Warganet Khawatirkan Nasib Tiko yang Diprotes Keluarga Ayahnya, Hotman Paris: Aman, Tak Menyebut Nama

JAKARTA - Sosok Tiko banyak dibicarakan publik dalam beberapa hari terakhir setelah kisahnya yang merawat sang ibu di rumah mewah terbengkalai viral di media sosial. Banyak orang yang bersimpati terhadapnya, namun tidak demikian dengan keluarga mendiang ayahnya. Kisah Tiko dan Bu Eny yang terungkap ke publik dianggap telah mendeskreditkan keluarga.

Pengacara kenamaan, Hotman Paris Hutapea pun ikut bersuara mengenai polemik antara Tiko dan kelurga sang ayah. Ia menilai tidak ada yang bermasalah atas apa yang dilakukan Tiko sejauh ini.

“Saya kira gak ada masalah. Artinya bahwa dia mengurus ibunya itu sesuatu yang kita puji,” kata Hotman Paris saat ditemui di kawasan Pancoran, Jakarta Selatan pada Senin, 9 Januari.

Sebagai orang yang hidup di dunia hukum selama puluhan tahun, Hotman menilai niat keluarga mendiang sang ayah untuk mengambil tindakan hukum terhadap Tiko tidaklah tepat.

“Kan si Tiko belum menyerang dengan menyebut nama seseorang, bahwa dia memviralkan ibu itu dan kemudian mendapatkan tanggapan positif dan mendapatkan bantuan dari orang malah bermanfaat bagi ibunya kan. Jadi di mana melanggar hukumnya? “ ujarnya.

Anggapan keluarga yang merasa nama baiknya dirugikan juga dianggap tak mendasar, jika berkaca pada apa yang telah terjadi sejauh ini. “Saya kira belum ada dasar (keluarga dirugikan). Buktinya selama puluhan tahun ada nggak saudaranya yang mengurusi ini? Nah itu pertanyaan. Ada enggak datang? Kalau memang belum, kenapa tiba-tiba sok mau urusin gitu,” tegasnya.
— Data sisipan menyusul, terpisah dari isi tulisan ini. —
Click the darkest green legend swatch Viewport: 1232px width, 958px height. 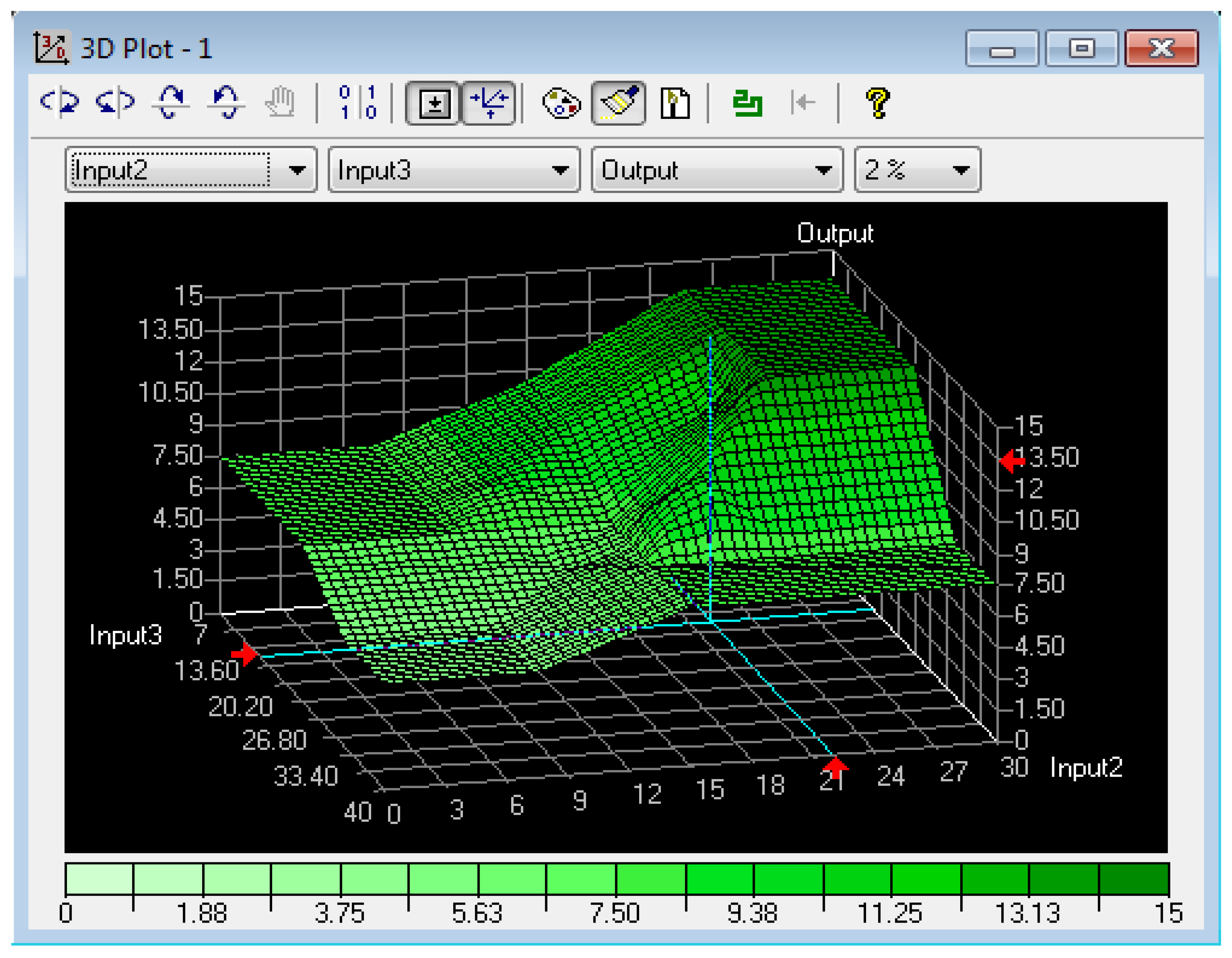[x=1134, y=879]
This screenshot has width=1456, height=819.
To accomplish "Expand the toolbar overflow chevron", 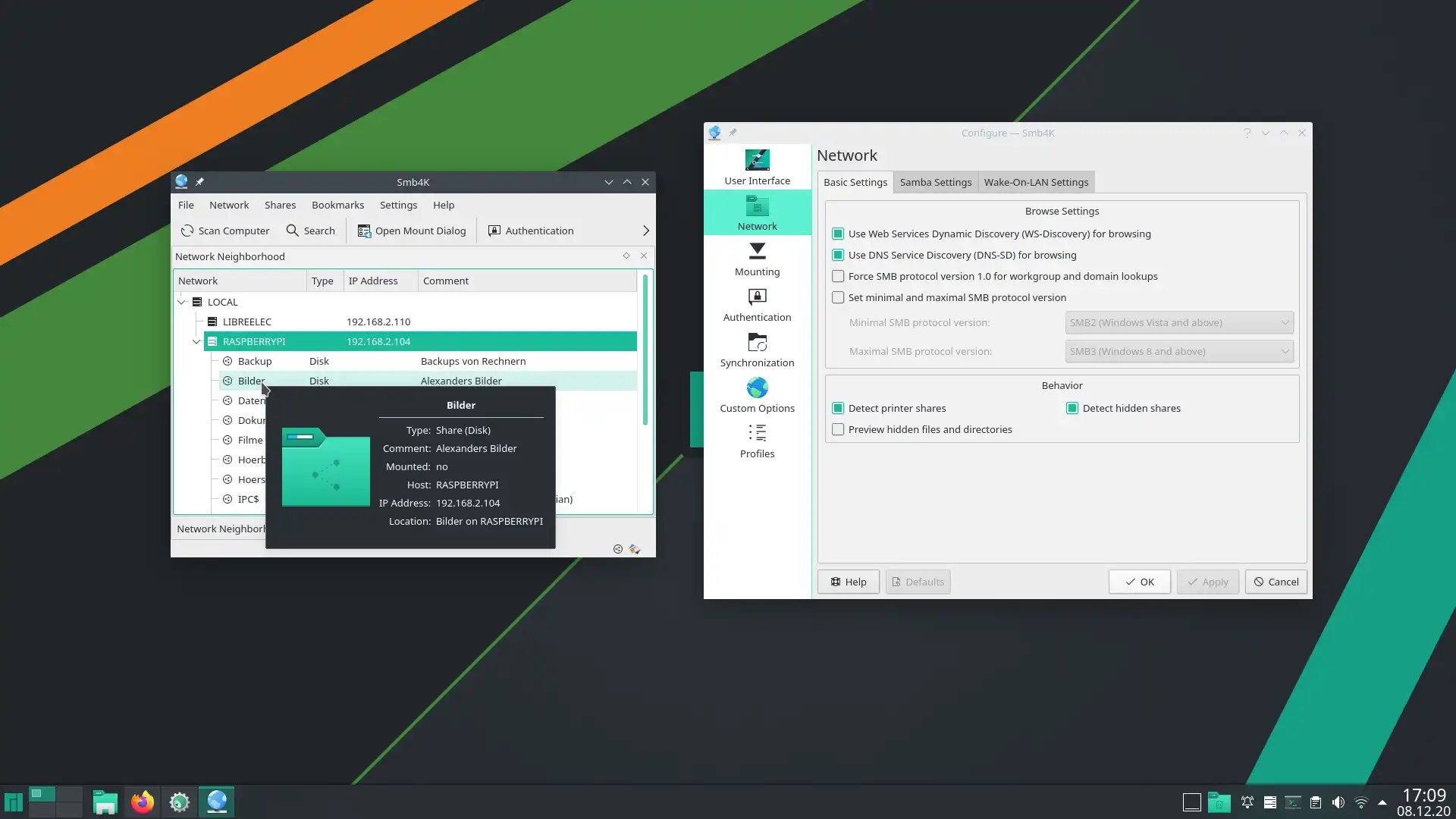I will (645, 231).
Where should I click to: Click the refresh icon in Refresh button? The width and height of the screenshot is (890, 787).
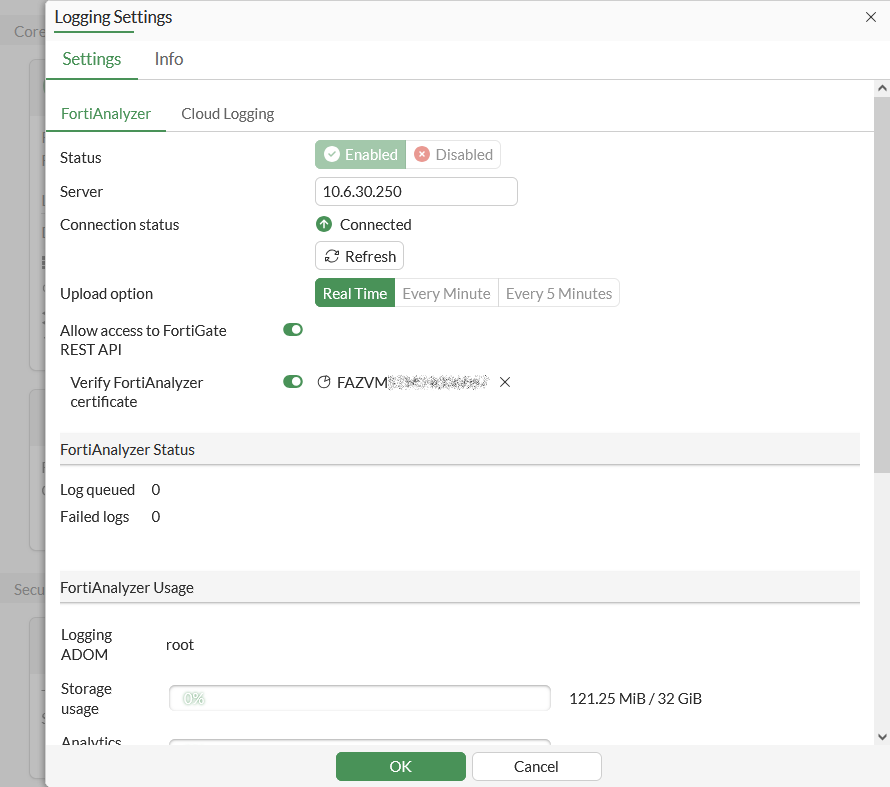pos(331,257)
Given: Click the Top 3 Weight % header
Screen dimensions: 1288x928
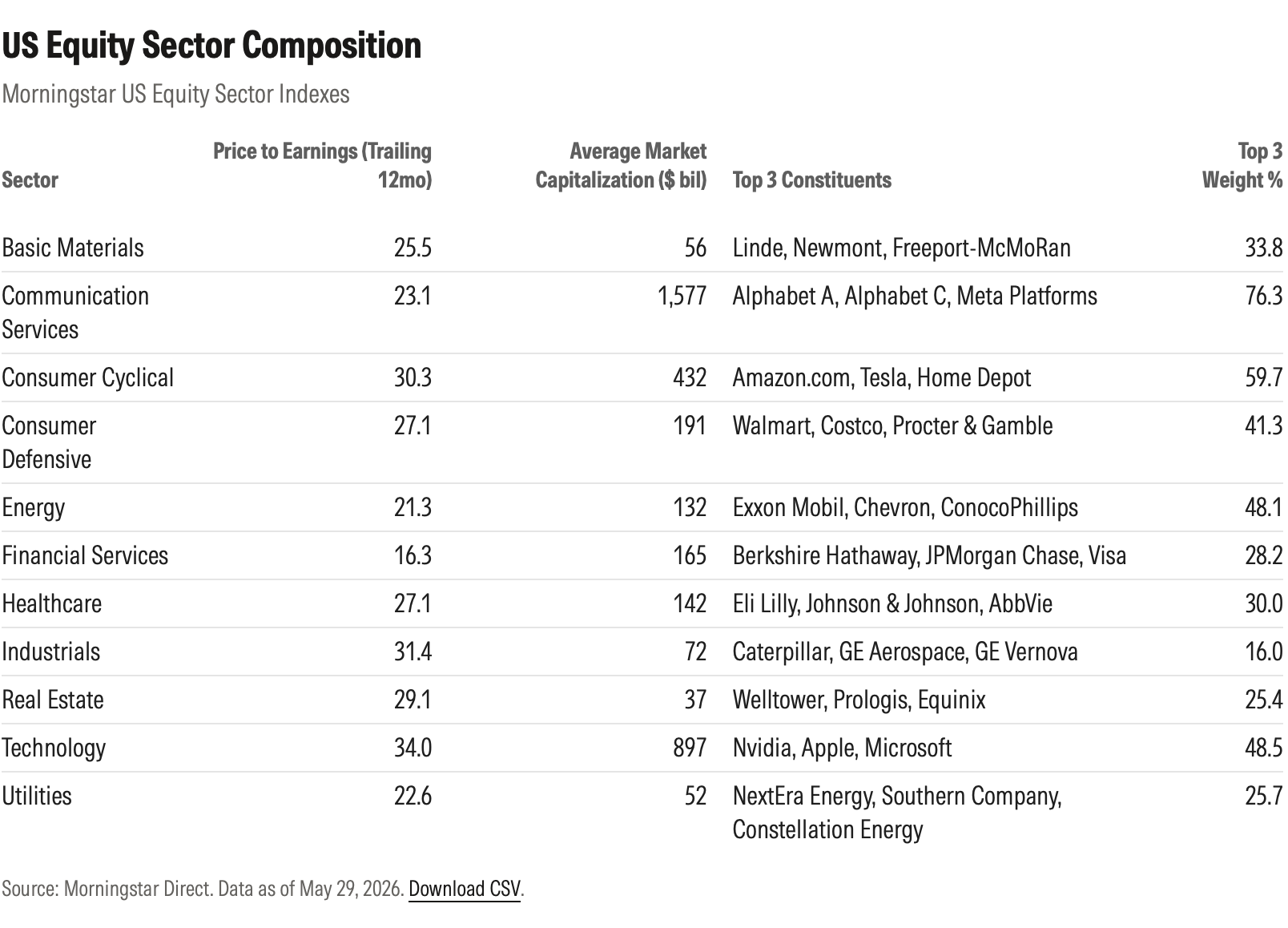Looking at the screenshot, I should (x=1242, y=165).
Hotman menilai tidak ada pernasalahan hukum atas kasus viral Tiko dan ibunya. Terlepas dari apakah Tiko anak kandung dari Herman dan Eny, Hotman menilai keputusan Tiko untuk tetap mengurus sang ibu dengan berbagai keterbatasan merupakan sesuatu yang harus diapresiasi.

“Saya kira, yang pertama, Tiko itu siapa dulu? Apakah dia anak kandungnya atau tidak? Yang kedua, yang digembar-gemborkan itu masih hal yang normal. Yang ketiga, dia bisa termasuk pahlawan juga, dia ngurus ibu yang sudah tua begitu,” pungkasnya.